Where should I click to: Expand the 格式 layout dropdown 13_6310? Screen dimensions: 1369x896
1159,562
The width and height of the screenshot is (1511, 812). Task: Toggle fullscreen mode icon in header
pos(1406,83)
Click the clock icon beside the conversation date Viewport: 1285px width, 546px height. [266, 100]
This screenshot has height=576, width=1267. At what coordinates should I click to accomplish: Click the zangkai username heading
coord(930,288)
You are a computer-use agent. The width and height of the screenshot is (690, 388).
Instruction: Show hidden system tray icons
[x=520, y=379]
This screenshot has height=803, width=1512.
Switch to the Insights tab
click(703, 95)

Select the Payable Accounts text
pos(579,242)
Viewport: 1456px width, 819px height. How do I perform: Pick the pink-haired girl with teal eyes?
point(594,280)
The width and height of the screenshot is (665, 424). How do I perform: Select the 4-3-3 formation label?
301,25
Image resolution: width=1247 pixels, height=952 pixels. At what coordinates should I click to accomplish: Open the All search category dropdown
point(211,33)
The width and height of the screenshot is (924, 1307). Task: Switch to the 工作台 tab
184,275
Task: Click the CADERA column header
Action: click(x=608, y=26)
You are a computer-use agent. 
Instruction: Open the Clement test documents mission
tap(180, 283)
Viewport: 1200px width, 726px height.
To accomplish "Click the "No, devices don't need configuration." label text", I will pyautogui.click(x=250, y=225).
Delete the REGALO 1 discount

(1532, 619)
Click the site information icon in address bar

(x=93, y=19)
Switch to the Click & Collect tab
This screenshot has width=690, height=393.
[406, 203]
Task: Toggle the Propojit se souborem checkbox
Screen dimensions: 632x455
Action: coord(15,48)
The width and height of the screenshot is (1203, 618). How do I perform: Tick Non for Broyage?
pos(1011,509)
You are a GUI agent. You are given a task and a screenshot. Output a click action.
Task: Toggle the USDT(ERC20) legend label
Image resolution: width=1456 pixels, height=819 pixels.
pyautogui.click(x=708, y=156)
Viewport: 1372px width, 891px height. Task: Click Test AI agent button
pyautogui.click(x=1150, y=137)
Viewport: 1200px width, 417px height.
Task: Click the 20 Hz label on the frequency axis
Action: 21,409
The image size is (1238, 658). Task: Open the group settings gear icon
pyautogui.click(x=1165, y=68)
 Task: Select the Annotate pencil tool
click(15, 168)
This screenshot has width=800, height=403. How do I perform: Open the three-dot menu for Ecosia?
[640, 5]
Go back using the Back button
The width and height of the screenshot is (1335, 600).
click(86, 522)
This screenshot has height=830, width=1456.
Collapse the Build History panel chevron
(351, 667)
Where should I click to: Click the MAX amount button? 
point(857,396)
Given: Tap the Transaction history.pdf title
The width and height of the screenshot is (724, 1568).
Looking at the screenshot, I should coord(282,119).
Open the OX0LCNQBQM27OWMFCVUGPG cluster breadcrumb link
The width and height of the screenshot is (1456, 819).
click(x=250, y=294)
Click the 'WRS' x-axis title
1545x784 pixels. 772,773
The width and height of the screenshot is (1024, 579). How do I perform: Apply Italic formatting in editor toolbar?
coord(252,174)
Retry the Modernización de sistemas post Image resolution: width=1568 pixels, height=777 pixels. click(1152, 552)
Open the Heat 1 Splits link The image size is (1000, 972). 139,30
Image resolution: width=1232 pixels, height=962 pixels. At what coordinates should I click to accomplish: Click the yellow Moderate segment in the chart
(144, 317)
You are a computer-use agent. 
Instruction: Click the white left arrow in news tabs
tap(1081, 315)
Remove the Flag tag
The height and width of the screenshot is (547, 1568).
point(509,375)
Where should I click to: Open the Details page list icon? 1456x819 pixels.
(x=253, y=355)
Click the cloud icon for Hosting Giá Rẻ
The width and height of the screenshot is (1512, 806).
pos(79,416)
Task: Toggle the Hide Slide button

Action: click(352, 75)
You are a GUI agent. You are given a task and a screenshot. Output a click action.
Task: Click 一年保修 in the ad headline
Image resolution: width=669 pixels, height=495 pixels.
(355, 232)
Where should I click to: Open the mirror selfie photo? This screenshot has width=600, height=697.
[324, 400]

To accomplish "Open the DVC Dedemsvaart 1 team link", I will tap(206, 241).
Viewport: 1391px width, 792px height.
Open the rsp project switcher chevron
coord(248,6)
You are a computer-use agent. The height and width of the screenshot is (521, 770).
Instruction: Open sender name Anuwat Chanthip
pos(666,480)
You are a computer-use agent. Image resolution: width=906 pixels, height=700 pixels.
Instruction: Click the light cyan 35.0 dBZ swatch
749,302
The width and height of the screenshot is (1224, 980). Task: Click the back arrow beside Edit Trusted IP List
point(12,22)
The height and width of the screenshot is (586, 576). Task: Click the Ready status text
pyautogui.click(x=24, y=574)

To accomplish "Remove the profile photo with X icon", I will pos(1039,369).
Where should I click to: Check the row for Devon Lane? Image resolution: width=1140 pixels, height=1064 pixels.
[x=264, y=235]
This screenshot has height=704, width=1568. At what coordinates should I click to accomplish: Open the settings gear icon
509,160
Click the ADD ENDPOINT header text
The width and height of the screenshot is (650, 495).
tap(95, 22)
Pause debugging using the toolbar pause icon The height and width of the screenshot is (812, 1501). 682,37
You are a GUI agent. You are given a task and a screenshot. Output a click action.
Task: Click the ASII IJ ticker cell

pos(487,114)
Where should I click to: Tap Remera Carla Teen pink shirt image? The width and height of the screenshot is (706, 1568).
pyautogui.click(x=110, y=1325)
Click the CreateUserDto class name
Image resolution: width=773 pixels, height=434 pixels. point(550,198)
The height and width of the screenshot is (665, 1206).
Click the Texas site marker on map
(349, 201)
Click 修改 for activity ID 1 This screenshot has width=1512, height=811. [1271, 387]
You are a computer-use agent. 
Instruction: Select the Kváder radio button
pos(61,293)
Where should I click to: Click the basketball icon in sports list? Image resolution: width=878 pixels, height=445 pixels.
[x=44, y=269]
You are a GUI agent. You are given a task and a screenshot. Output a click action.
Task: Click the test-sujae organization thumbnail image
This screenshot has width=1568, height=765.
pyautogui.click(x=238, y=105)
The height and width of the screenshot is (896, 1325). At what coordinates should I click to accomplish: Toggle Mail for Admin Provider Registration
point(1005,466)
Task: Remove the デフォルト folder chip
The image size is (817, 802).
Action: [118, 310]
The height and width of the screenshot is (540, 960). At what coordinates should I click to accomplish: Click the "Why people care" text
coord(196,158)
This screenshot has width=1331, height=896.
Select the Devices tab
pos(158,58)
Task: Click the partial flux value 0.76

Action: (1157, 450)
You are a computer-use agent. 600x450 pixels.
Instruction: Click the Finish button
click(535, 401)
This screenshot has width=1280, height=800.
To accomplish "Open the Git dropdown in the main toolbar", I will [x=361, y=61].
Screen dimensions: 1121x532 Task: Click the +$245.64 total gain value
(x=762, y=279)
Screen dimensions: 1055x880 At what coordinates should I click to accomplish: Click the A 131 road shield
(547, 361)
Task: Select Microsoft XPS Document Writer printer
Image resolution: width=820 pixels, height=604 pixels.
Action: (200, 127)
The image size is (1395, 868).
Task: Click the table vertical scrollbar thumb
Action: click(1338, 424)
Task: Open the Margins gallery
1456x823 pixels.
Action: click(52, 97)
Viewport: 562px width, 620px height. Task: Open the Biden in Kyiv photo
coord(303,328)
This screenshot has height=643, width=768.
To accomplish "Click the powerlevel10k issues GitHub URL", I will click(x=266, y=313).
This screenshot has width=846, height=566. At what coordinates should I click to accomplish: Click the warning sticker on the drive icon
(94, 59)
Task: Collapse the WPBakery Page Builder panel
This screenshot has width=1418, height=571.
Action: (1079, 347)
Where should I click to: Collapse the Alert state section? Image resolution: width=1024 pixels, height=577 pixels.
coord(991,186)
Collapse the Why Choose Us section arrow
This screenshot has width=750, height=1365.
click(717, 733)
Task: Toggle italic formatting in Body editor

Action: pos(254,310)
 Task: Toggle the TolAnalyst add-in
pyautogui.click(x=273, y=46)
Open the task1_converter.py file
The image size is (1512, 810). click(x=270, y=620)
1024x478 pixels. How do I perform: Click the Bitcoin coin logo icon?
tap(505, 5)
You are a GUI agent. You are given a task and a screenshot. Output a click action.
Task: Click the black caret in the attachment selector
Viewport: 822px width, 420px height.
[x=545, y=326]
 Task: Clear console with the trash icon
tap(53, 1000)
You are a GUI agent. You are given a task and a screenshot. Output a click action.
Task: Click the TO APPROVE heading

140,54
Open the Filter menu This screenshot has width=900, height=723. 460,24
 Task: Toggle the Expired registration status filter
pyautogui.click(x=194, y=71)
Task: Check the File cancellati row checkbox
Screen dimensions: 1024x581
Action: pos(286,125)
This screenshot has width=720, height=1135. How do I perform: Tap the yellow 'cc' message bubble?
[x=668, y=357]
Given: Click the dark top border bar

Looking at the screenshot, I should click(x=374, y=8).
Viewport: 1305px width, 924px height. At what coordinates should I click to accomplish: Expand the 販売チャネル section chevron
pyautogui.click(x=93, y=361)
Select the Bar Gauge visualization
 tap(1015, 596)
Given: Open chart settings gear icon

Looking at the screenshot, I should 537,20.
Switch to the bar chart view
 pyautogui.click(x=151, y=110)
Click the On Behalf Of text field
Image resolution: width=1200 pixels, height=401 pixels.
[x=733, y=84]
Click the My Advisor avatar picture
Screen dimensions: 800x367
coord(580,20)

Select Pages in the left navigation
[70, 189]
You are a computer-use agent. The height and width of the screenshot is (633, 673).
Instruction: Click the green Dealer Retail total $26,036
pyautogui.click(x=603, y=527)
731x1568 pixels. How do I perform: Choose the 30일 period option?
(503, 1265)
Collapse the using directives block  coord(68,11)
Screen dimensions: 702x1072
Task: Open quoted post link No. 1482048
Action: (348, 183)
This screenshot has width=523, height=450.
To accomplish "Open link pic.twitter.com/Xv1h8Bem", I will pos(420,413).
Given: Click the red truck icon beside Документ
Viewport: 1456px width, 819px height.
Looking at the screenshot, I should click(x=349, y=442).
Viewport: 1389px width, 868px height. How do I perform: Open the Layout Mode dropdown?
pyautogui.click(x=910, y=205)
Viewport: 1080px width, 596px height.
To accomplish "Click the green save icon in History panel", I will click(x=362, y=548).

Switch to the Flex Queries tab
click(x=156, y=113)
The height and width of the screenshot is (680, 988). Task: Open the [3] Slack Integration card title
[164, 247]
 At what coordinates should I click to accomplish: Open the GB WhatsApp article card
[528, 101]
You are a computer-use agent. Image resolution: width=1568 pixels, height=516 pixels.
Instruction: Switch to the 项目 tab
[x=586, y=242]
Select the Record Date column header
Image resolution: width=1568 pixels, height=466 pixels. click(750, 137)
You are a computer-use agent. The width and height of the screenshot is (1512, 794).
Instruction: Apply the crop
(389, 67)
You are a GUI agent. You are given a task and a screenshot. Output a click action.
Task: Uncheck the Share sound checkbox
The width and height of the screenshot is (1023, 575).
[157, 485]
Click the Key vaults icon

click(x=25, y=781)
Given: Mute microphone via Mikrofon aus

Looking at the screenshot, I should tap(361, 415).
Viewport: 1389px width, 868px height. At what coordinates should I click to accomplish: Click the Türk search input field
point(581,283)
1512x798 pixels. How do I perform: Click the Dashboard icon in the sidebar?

§ Given problem
What do the records say in full, starting with the line that contains "Viewport: 1456px width, 819px height. How" and going on through the line that contains "(x=93, y=19)"? Quote those lines exactly.

§ Task result
Viewport: 1456px width, 819px height. How do I perform: Pick the pink-haired girl with teal eyes?
point(594,280)
The width and height of the screenshot is (665, 424). How do I perform: Select the 4-3-3 formation label?
301,25
Image resolution: width=1247 pixels, height=952 pixels. At what coordinates should I click to accomplish: Open the All search category dropdown
point(211,33)
The width and height of the screenshot is (924, 1307). Task: Switch to the 工作台 tab
184,275
Task: Click the CADERA column header
Action: click(x=608, y=26)
You are a computer-use agent. 
Instruction: Open the Clement test documents mission
tap(180, 283)
Viewport: 1200px width, 726px height.
To accomplish "Click the "No, devices don't need configuration." label text", I will pyautogui.click(x=250, y=225).
Delete the REGALO 1 discount

(1532, 619)
Click the site information icon in address bar

(x=93, y=19)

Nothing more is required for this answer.